TASK
In full and without edits, write out the data that follows.

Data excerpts

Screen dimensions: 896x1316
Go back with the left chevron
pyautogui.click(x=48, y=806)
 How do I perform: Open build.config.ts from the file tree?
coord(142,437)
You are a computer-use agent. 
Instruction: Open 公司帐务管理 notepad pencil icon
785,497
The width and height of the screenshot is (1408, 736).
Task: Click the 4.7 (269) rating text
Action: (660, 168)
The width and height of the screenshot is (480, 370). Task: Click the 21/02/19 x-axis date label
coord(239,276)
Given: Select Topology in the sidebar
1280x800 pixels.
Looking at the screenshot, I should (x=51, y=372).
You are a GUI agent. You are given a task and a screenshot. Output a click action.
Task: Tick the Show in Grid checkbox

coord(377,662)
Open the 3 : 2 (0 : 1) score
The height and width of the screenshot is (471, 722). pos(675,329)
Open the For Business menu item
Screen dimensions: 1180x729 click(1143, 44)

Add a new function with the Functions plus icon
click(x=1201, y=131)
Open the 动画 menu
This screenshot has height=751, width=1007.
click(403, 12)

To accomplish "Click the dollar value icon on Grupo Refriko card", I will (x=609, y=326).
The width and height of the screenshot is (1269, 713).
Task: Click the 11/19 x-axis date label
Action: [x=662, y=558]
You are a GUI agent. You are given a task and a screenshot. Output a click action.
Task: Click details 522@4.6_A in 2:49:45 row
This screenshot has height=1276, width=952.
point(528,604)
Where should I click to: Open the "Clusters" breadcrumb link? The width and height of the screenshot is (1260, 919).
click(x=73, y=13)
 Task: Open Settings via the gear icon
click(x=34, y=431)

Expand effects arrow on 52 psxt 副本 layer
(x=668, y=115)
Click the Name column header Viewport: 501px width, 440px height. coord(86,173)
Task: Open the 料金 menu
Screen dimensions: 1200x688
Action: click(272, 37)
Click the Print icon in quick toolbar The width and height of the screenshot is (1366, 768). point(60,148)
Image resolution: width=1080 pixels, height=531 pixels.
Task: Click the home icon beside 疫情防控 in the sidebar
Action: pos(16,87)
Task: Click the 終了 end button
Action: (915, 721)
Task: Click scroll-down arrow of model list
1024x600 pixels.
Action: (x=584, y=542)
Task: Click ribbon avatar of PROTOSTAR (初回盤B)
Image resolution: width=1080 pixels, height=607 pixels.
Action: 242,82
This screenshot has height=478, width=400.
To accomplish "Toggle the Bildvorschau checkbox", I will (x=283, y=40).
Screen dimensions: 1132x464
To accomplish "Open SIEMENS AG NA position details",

SOLUTION FOR THIS TASK
Screen dimensions: 896x1316
Go back with the left chevron
pyautogui.click(x=48, y=806)
 How do I perform: Open build.config.ts from the file tree?
coord(142,437)
You are a computer-use agent. 
Instruction: Open 公司帐务管理 notepad pencil icon
785,497
The width and height of the screenshot is (1408, 736).
Task: Click the 4.7 (269) rating text
Action: (660, 168)
The width and height of the screenshot is (480, 370). Task: Click the 21/02/19 x-axis date label
coord(239,276)
Given: Select Topology in the sidebar
1280x800 pixels.
Looking at the screenshot, I should (x=51, y=372).
You are a GUI agent. You are given a task and a screenshot. Output a click action.
Task: Tick the Show in Grid checkbox

coord(377,662)
Open the 3 : 2 (0 : 1) score
The height and width of the screenshot is (471, 722). pos(675,329)
Open the For Business menu item
Screen dimensions: 1180x729 click(1143, 44)

Add a new function with the Functions plus icon
click(x=1201, y=131)
Open the 动画 menu
This screenshot has height=751, width=1007.
click(403, 12)

To accomplish "Click the dollar value icon on Grupo Refriko card", I will (x=609, y=326).
The width and height of the screenshot is (1269, 713).
Task: Click the 11/19 x-axis date label
Action: [x=662, y=558]
You are a GUI agent. You are given a task and a screenshot. Output a click action.
Task: Click details 522@4.6_A in 2:49:45 row
This screenshot has height=1276, width=952.
point(528,604)
Where should I click to: Open the "Clusters" breadcrumb link? The width and height of the screenshot is (1260, 919).
click(x=73, y=13)
 Task: Open Settings via the gear icon
click(x=34, y=431)

Expand effects arrow on 52 psxt 副本 layer
(x=668, y=115)
Click the Name column header Viewport: 501px width, 440px height. coord(86,173)
Task: Open the 料金 menu
Screen dimensions: 1200x688
Action: click(272, 37)
Click the Print icon in quick toolbar The width and height of the screenshot is (1366, 768). point(60,148)
Image resolution: width=1080 pixels, height=531 pixels.
Task: Click the home icon beside 疫情防控 in the sidebar
Action: pos(16,87)
Task: Click the 終了 end button
Action: (915, 721)
Task: Click scroll-down arrow of model list
1024x600 pixels.
Action: (x=584, y=542)
Task: Click ribbon avatar of PROTOSTAR (初回盤B)
Image resolution: width=1080 pixels, height=607 pixels.
Action: 242,82
This screenshot has height=478, width=400.
To accomplish "Toggle the Bildvorschau checkbox", I will (x=283, y=40).
Screen dimensions: 1132x464
To accomplish "Open SIEMENS AG NA position details",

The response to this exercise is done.